Stored data:
==============================

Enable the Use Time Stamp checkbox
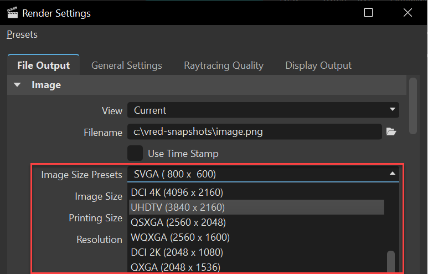The width and height of the screenshot is (428, 274). tap(135, 153)
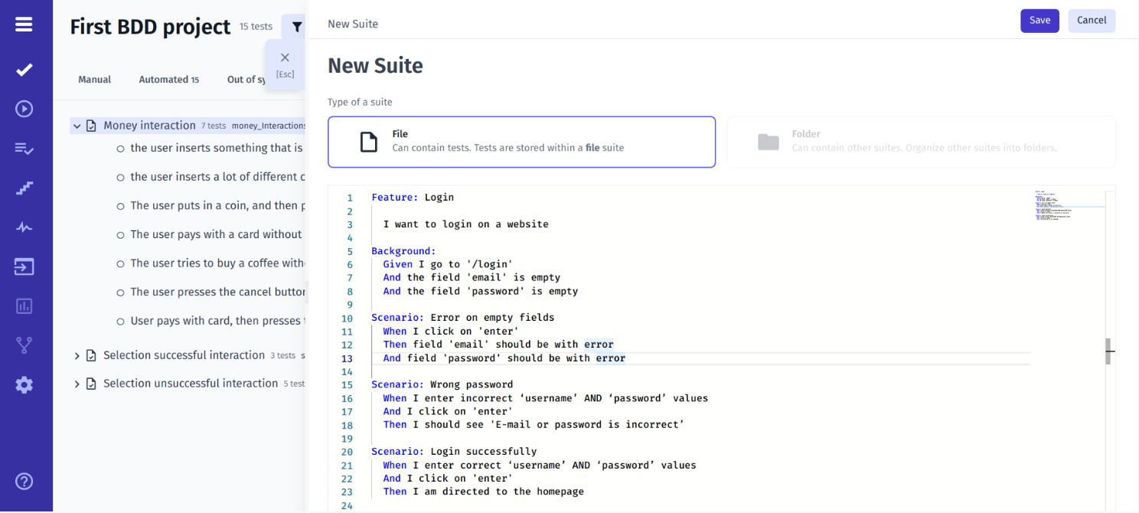1139x513 pixels.
Task: Select the File suite type
Action: pos(521,142)
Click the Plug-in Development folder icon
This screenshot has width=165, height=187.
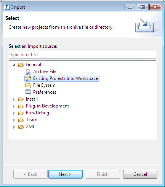pos(21,106)
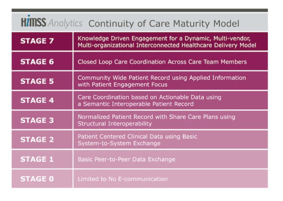Click the HIMSS Analytics logo
283x201 pixels.
point(51,23)
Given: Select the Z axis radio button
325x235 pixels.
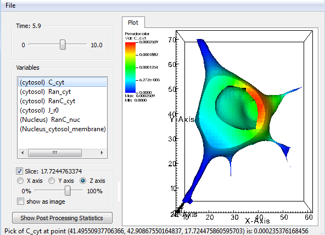Looking at the screenshot, I should click(83, 181).
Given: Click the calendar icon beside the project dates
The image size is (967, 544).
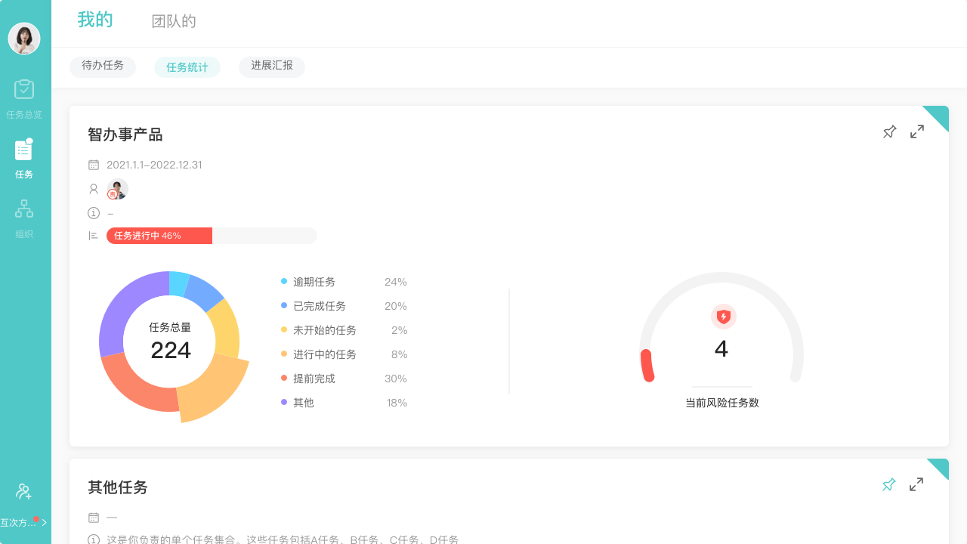Looking at the screenshot, I should 94,164.
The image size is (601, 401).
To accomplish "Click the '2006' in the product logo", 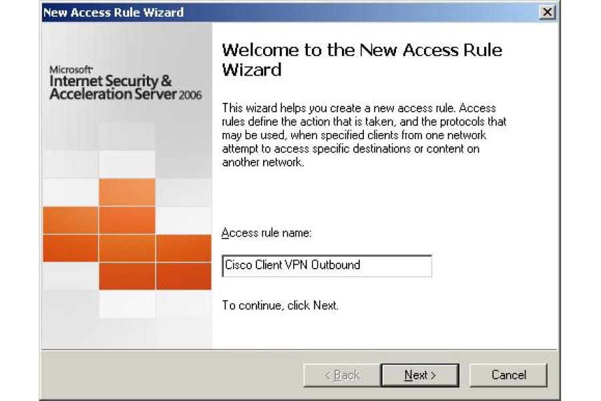I will coord(190,95).
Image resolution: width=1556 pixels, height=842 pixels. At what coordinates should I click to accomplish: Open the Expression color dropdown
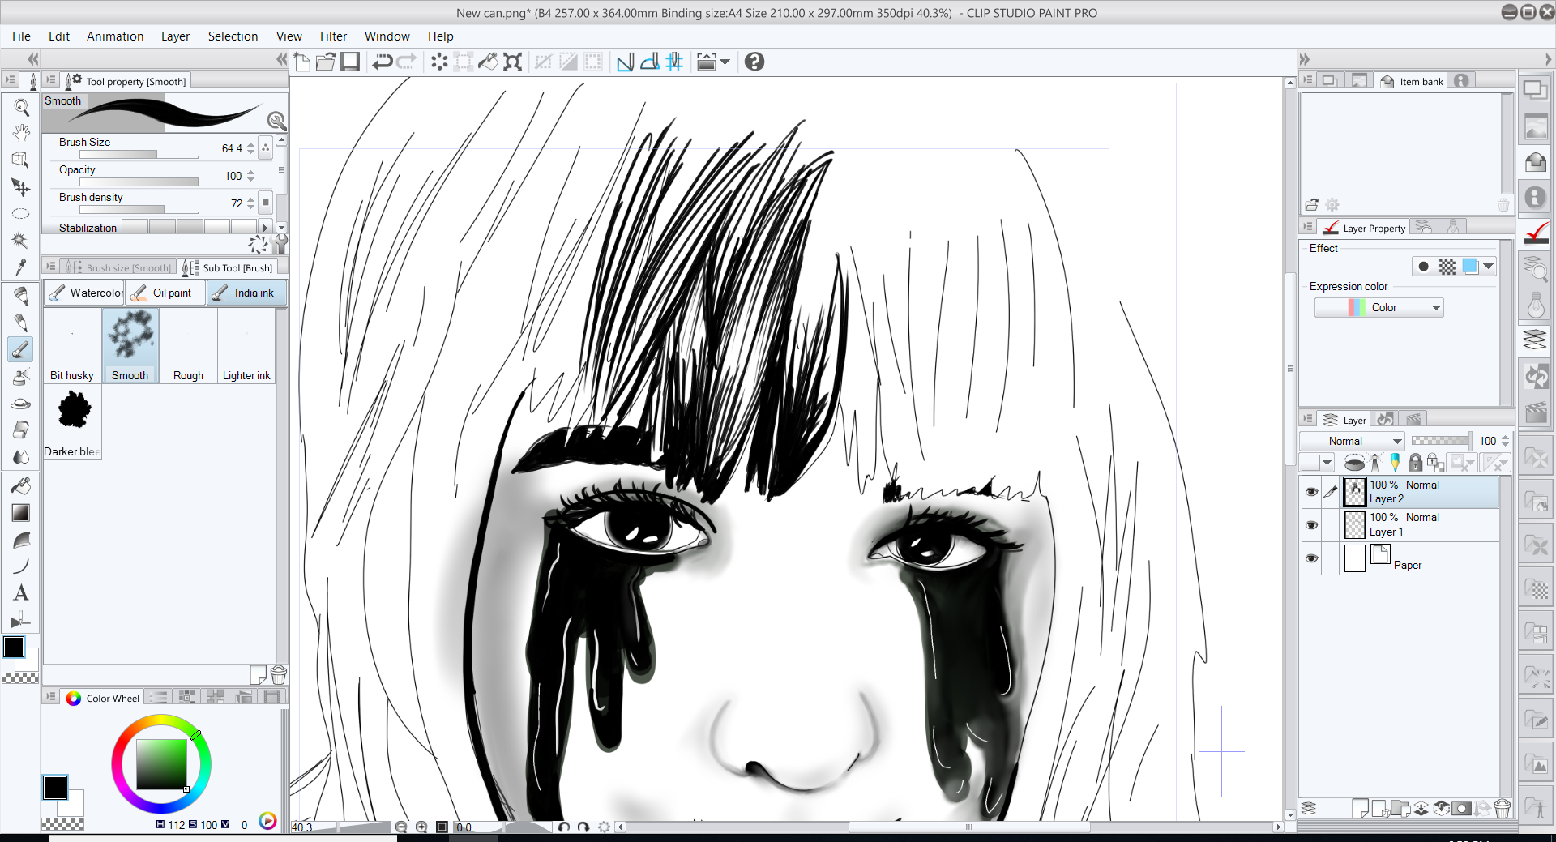(1379, 307)
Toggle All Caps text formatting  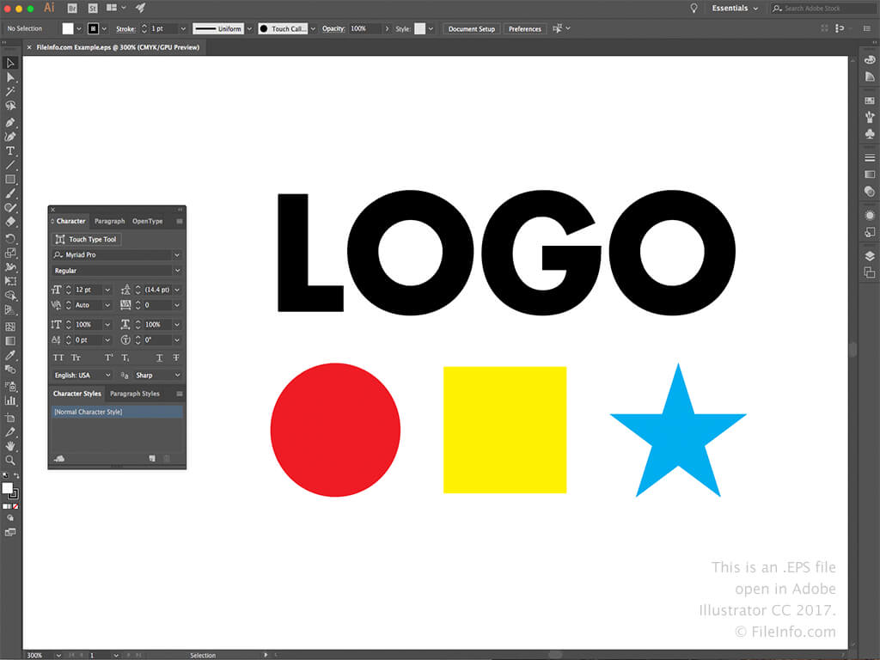click(58, 358)
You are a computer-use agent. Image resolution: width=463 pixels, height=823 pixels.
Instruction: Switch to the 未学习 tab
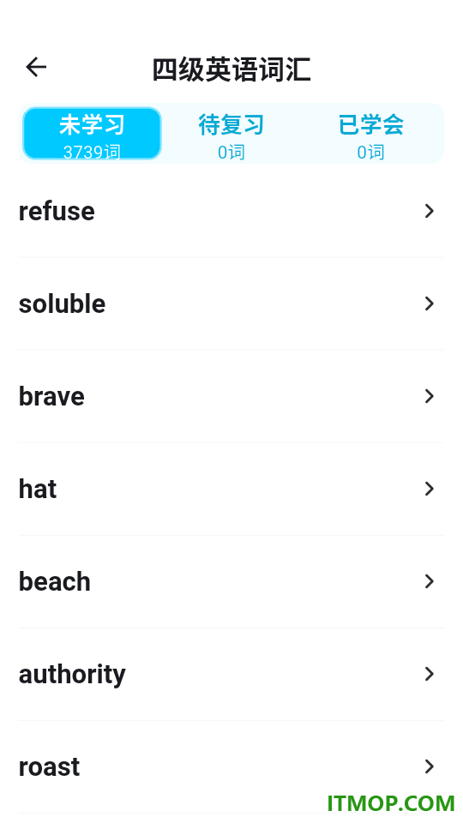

==============================

TASK DESCRIPTION: The answer must be a single number: how many lines above contain the word "icon".

ANSWER FOR THIS EXERCISE: 2